**Work order**
So that the copy matches the original, write out every entry exactly.

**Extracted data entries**
--------

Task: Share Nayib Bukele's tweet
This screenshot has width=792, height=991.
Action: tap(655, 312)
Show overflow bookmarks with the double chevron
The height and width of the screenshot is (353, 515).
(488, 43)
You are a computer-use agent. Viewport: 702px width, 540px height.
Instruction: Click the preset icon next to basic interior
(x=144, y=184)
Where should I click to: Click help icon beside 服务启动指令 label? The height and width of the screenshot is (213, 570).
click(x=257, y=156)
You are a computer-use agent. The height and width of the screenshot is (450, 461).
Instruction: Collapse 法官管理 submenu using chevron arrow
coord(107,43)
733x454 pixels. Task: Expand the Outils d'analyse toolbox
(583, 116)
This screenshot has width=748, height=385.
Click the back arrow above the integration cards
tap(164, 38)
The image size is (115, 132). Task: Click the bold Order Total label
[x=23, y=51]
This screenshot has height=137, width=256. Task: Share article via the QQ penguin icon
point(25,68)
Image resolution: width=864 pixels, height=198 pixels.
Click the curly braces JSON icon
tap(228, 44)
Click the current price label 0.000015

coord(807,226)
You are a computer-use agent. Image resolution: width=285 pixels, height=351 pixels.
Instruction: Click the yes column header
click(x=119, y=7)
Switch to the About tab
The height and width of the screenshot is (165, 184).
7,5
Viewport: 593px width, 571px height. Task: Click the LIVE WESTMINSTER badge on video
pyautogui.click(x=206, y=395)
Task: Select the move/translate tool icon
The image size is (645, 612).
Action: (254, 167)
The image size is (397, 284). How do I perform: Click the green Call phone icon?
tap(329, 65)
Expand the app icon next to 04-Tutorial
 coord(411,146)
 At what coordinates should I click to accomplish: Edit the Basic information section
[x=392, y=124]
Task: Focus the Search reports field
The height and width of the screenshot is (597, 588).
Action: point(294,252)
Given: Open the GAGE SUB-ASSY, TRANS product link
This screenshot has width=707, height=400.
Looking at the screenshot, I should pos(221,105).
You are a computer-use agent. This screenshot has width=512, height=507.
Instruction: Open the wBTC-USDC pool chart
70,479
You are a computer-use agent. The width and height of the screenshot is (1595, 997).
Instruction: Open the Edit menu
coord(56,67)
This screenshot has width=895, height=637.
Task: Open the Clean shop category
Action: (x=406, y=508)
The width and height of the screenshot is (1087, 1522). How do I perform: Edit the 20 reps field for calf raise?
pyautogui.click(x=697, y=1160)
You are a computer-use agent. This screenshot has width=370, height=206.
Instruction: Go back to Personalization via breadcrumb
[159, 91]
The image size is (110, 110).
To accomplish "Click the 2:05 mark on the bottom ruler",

--------

**Answer to this problem**
Task: Share Nayib Bukele's tweet
This screenshot has width=792, height=991.
Action: tap(655, 312)
Show overflow bookmarks with the double chevron
The height and width of the screenshot is (353, 515).
(488, 43)
You are a computer-use agent. Viewport: 702px width, 540px height.
Instruction: Click the preset icon next to basic interior
(x=144, y=184)
Where should I click to: Click help icon beside 服务启动指令 label? The height and width of the screenshot is (213, 570).
click(x=257, y=156)
You are a computer-use agent. The height and width of the screenshot is (450, 461).
Instruction: Collapse 法官管理 submenu using chevron arrow
coord(107,43)
733x454 pixels. Task: Expand the Outils d'analyse toolbox
(583, 116)
This screenshot has width=748, height=385.
Click the back arrow above the integration cards
tap(164, 38)
The image size is (115, 132). Task: Click the bold Order Total label
[x=23, y=51]
This screenshot has height=137, width=256. Task: Share article via the QQ penguin icon
point(25,68)
Image resolution: width=864 pixels, height=198 pixels.
Click the curly braces JSON icon
tap(228, 44)
Click the current price label 0.000015

coord(807,226)
You are a computer-use agent. Image resolution: width=285 pixels, height=351 pixels.
Instruction: Click the yes column header
click(x=119, y=7)
Switch to the About tab
The height and width of the screenshot is (165, 184).
7,5
Viewport: 593px width, 571px height. Task: Click the LIVE WESTMINSTER badge on video
pyautogui.click(x=206, y=395)
Task: Select the move/translate tool icon
The image size is (645, 612).
Action: (254, 167)
The image size is (397, 284). How do I perform: Click the green Call phone icon?
tap(329, 65)
Expand the app icon next to 04-Tutorial
 coord(411,146)
 At what coordinates should I click to accomplish: Edit the Basic information section
[x=392, y=124]
Task: Focus the Search reports field
The height and width of the screenshot is (597, 588).
Action: point(294,252)
Given: Open the GAGE SUB-ASSY, TRANS product link
This screenshot has width=707, height=400.
Looking at the screenshot, I should pos(221,105).
You are a computer-use agent. This screenshot has width=512, height=507.
Instruction: Open the wBTC-USDC pool chart
70,479
You are a computer-use agent. The width and height of the screenshot is (1595, 997).
Instruction: Open the Edit menu
coord(56,67)
This screenshot has width=895, height=637.
Task: Open the Clean shop category
Action: (x=406, y=508)
The width and height of the screenshot is (1087, 1522). How do I perform: Edit the 20 reps field for calf raise?
pyautogui.click(x=697, y=1160)
You are a computer-use agent. This screenshot has width=370, height=206.
Instruction: Go back to Personalization via breadcrumb
[159, 91]
The image size is (110, 110).
To accomplish "Click the 2:05 mark on the bottom ruler",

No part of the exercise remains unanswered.